# Required task a
Quote the piece on cash-on-delivery book orders in full, word for word.

Every failed COD order is a tiny apocalypse for booksellers who already make less than the street vendor selling chaat outside the metro station. Behind the scenes, companies run reconciliation operations that resemble a cross between a CSI lab and a satsang—looking for “lost cash,” “partial payments,” “fake returns,” and occasionally, “the delivery guy who has vanished with the day’s collection.”

If Shakespeare were alive, he would’ve written a tragicomedy about COD. Something like Much Ado About Money That Was Never Ours To Begin With.


Yet, they can’t switch it off—because COD isn’t just a feature; it’s the emotional lubricant of Indian online shopping.

Remove it, and half the buyers vanish like library books never returned.


A Nation of Hesitant Bibliophiles

Indians don’t distrust books.

They distrust the possibility that the book won’t arrive, won’t look as promised, will have a torn corner, or—catastrophe of catastrophes—will be a pirated photocopy smelling faintly of chemical regret.

COD, therefore, becomes a literary checkpoint:

  1. Is the cover colour the same as the listing?
  2. Are all the pages intact?
  3. Is the printing legible and not a Rorschach test?
  4. Does it look “giftable” to cousins we meet once a year?

Only after these rituals is the cash bestowed upon the delivery person, who by this point has developed the patience of a monk.


Enter the Cyber Villains

As India becomes an all-you-can-eat buffet for cyber fraud, readers have grown wary.

# Required task b
Print the entries below exactly, but only part of them. Begin at the line that contains "Open settings via the gear icon" and stop after the line that contains "(x=273, y=164)", keeping both of those lines.

# Stored rows

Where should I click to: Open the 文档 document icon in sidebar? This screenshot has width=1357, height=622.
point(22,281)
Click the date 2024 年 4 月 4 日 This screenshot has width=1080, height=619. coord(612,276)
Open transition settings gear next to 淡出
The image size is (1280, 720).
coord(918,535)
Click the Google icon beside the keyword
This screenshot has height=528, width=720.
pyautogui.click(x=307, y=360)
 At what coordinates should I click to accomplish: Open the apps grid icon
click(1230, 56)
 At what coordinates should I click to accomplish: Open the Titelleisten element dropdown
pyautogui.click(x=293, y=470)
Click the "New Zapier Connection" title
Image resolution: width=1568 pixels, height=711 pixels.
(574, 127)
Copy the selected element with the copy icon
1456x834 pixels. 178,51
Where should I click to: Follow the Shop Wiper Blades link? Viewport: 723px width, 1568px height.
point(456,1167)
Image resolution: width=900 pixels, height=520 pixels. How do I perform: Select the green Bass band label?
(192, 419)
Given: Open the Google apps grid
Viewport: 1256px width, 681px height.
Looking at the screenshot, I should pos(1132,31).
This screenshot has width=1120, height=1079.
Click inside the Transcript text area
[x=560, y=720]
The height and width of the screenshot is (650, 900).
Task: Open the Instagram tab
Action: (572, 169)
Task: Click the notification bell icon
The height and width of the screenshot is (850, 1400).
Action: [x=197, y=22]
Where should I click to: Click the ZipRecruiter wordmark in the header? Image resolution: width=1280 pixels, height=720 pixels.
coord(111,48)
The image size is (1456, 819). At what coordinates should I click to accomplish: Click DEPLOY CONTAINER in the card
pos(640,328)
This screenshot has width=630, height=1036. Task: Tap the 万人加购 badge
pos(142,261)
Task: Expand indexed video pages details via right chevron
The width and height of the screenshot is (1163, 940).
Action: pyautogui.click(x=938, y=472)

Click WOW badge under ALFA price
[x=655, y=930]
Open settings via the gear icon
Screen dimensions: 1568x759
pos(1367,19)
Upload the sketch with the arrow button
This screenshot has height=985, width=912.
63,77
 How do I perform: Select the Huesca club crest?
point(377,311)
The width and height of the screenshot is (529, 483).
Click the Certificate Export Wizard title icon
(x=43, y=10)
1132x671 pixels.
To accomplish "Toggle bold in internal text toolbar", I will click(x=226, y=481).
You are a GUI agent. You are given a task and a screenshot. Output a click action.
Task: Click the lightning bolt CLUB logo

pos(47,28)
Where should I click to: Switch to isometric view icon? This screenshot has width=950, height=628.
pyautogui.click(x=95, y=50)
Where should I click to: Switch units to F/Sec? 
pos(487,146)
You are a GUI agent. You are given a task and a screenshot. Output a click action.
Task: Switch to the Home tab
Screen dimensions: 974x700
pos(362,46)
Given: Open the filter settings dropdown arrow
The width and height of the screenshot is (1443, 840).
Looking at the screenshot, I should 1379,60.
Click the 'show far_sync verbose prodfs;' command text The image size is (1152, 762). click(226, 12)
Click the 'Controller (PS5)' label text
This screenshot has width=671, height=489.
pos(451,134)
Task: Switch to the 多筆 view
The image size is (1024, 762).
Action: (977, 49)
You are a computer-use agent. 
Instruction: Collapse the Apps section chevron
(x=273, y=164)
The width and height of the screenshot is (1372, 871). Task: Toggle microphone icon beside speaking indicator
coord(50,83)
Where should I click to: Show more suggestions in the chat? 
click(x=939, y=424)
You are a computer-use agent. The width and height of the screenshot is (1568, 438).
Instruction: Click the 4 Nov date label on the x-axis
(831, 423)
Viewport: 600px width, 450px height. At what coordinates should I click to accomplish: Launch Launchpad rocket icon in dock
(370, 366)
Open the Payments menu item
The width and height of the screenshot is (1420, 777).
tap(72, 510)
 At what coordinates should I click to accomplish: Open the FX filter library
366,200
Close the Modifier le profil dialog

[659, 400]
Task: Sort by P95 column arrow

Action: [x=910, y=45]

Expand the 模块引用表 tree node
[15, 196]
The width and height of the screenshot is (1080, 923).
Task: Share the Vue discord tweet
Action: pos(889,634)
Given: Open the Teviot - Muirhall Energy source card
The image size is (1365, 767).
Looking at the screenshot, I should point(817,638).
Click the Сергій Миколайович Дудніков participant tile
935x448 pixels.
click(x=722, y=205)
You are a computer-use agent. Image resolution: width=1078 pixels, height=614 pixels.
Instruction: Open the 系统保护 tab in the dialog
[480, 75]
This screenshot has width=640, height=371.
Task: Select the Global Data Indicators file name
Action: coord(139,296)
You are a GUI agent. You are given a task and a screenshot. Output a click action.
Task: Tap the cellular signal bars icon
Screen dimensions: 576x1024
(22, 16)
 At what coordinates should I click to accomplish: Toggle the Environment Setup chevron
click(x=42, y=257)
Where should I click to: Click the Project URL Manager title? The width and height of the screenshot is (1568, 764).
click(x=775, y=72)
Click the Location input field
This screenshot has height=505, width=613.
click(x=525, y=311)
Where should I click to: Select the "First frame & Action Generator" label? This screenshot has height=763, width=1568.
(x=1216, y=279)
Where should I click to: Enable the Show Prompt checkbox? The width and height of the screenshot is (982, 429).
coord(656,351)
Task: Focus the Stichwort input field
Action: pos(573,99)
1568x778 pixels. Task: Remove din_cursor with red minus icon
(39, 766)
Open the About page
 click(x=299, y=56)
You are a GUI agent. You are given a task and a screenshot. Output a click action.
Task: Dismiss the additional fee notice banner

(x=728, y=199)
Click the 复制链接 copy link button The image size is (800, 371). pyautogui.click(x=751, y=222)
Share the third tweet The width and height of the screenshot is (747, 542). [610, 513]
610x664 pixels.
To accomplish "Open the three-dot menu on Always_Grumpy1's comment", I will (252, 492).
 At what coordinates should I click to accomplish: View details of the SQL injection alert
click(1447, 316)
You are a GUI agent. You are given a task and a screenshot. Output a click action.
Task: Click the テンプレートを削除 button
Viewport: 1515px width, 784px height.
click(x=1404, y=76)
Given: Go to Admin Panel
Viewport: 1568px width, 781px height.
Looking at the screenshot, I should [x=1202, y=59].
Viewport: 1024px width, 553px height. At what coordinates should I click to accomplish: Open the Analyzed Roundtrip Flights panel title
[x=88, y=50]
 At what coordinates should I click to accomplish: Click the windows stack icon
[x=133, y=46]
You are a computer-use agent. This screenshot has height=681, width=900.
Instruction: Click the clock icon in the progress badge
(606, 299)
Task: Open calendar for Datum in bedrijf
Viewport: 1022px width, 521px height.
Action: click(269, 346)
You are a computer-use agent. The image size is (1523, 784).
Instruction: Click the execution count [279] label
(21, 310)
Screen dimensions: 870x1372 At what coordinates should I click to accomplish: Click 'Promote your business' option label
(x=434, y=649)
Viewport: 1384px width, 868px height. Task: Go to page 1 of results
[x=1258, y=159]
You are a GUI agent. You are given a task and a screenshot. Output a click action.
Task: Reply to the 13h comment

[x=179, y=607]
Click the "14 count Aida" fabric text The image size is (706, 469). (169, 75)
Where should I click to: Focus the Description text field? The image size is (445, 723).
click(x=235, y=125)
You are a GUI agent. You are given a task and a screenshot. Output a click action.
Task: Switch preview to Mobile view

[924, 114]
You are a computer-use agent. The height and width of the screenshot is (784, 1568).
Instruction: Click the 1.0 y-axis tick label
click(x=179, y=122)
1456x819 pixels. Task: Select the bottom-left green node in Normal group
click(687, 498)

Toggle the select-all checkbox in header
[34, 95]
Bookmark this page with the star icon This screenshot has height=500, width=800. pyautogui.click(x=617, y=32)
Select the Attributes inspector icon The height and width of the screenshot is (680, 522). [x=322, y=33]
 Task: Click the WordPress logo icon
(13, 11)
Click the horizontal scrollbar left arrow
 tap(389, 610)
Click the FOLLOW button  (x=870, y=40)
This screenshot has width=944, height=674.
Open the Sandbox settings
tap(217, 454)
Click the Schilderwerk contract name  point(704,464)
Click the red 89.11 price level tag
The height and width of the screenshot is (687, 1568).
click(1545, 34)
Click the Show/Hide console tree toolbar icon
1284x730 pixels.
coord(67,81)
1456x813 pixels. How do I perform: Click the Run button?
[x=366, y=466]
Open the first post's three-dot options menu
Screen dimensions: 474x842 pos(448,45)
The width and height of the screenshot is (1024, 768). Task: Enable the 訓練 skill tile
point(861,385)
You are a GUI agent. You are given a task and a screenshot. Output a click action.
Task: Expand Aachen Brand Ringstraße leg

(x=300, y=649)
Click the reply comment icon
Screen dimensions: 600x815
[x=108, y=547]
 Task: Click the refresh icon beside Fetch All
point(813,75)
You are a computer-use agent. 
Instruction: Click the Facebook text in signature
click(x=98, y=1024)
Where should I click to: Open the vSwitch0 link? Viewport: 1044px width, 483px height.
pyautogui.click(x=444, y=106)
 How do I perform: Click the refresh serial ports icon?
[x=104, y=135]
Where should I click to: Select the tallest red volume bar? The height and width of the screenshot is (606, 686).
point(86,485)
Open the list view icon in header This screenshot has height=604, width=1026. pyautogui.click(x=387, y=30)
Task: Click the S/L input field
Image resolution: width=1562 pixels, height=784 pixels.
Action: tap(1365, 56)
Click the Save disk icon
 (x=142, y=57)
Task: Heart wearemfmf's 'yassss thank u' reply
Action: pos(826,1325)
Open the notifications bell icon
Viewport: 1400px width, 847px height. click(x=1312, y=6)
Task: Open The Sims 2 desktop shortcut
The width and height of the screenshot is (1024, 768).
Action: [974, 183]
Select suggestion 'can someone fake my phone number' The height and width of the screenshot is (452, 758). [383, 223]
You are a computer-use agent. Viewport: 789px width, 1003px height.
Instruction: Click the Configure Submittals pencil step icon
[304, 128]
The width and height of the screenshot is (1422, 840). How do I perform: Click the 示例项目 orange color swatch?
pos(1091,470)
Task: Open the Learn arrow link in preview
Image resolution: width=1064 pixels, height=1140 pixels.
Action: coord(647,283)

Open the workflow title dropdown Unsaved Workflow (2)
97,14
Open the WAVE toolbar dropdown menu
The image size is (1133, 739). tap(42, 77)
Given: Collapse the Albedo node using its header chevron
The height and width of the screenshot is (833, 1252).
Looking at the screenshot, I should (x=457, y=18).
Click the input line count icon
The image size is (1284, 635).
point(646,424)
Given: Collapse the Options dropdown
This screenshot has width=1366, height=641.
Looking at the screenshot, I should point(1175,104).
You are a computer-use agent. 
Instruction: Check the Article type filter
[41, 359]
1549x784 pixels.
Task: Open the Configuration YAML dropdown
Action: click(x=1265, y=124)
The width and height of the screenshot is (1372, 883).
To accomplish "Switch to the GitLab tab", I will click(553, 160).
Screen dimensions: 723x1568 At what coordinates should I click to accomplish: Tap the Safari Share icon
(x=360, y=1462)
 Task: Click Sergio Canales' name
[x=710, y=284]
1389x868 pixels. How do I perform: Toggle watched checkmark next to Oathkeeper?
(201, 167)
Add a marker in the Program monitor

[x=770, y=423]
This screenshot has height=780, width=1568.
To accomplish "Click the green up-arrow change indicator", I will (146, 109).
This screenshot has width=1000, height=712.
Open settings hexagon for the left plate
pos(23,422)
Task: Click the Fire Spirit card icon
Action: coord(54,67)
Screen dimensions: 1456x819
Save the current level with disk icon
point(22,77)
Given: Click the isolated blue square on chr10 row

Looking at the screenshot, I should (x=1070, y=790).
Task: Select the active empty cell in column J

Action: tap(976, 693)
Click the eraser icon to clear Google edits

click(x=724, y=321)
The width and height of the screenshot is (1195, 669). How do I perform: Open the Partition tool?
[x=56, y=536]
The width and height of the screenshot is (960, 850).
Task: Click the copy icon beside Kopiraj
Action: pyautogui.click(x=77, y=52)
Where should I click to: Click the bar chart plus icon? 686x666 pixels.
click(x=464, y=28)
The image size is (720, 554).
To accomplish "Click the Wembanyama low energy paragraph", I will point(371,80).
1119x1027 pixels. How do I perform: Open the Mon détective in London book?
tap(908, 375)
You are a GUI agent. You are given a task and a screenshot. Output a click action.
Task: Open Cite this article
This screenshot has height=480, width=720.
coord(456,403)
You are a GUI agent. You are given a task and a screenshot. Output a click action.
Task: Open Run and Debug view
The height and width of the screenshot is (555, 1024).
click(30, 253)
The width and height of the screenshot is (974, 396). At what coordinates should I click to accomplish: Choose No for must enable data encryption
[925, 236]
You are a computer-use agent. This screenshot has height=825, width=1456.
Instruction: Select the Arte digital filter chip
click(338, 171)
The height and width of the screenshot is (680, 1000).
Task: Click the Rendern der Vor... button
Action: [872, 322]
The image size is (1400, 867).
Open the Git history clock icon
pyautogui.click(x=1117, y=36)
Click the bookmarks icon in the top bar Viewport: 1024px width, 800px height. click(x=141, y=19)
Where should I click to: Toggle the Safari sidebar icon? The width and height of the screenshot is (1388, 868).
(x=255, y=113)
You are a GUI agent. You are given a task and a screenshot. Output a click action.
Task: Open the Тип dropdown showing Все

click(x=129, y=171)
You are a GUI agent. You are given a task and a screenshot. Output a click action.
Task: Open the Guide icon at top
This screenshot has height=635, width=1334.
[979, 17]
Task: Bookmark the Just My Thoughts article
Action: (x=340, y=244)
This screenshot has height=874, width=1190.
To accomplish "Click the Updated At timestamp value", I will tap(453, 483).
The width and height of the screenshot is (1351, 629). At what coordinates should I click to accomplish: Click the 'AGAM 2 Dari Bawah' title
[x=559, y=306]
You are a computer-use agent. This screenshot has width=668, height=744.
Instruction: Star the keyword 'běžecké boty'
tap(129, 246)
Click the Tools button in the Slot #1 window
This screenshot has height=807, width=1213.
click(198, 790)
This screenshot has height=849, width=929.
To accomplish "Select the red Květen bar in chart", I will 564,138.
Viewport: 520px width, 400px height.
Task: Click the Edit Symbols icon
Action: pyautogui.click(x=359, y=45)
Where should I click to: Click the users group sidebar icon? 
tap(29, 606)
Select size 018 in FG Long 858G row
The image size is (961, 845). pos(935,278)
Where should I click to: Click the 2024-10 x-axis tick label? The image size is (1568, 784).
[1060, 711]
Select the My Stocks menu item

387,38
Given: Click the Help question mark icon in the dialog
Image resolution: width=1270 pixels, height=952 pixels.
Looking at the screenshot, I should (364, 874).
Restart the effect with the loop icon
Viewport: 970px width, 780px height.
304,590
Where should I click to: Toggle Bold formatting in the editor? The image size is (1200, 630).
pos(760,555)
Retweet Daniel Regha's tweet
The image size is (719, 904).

# Exercise response a
Every failed COD order is a tiny apocalypse for booksellers who already make less than the street vendor selling chaat outside the metro station. Behind the scenes, companies run reconciliation operations that resemble a cross between a CSI lab and a satsang—looking for “lost cash,” “partial payments,” “fake returns,” and occasionally, “the delivery guy who has vanished with the day’s collection.”

If Shakespeare were alive, he would’ve written a tragicomedy about COD. Something like Much Ado About Money That Was Never Ours To Begin With.


Yet, they can’t switch it off—because COD isn’t just a feature; it’s the emotional lubricant of Indian online shopping.

Remove it, and half the buyers vanish like library books never returned.


A Nation of Hesitant Bibliophiles

Indians don’t distrust books.

They distrust the possibility that the book won’t arrive, won’t look as promised, will have a torn corner, or—catastrophe of catastrophes—will be a pirated photocopy smelling faintly of chemical regret.

COD, therefore, becomes a literary checkpoint:

  1. Is the cover colour the same as the listing?
  2. Are all the pages intact?
  3. Is the printing legible and not a Rorschach test?
  4. Does it look “giftable” to cousins we meet once a year?

Only after these rituals is the cash bestowed upon the delivery person, who by this point has developed the patience of a monk.


Enter the Cyber Villains

As India becomes an all-you-can-eat buffet for cyber fraud, readers have grown wary.

# Exercise response b
Open settings via the gear icon
Screen dimensions: 1568x759
pos(1367,19)
Upload the sketch with the arrow button
This screenshot has height=985, width=912.
63,77
 How do I perform: Select the Huesca club crest?
point(377,311)
The width and height of the screenshot is (529, 483).
Click the Certificate Export Wizard title icon
(x=43, y=10)
1132x671 pixels.
To accomplish "Toggle bold in internal text toolbar", I will click(x=226, y=481).
You are a GUI agent. You are given a task and a screenshot. Output a click action.
Task: Click the lightning bolt CLUB logo

pos(47,28)
Where should I click to: Switch to isometric view icon? This screenshot has width=950, height=628.
pyautogui.click(x=95, y=50)
Where should I click to: Switch units to F/Sec? 
pos(487,146)
You are a GUI agent. You are given a task and a screenshot. Output a click action.
Task: Switch to the Home tab
Screen dimensions: 974x700
pos(362,46)
Given: Open the filter settings dropdown arrow
The width and height of the screenshot is (1443, 840).
Looking at the screenshot, I should 1379,60.
Click the 'show far_sync verbose prodfs;' command text The image size is (1152, 762). click(226, 12)
Click the 'Controller (PS5)' label text
This screenshot has width=671, height=489.
pos(451,134)
Task: Switch to the 多筆 view
The image size is (1024, 762).
Action: (977, 49)
You are a computer-use agent. 
Instruction: Collapse the Apps section chevron
(x=273, y=164)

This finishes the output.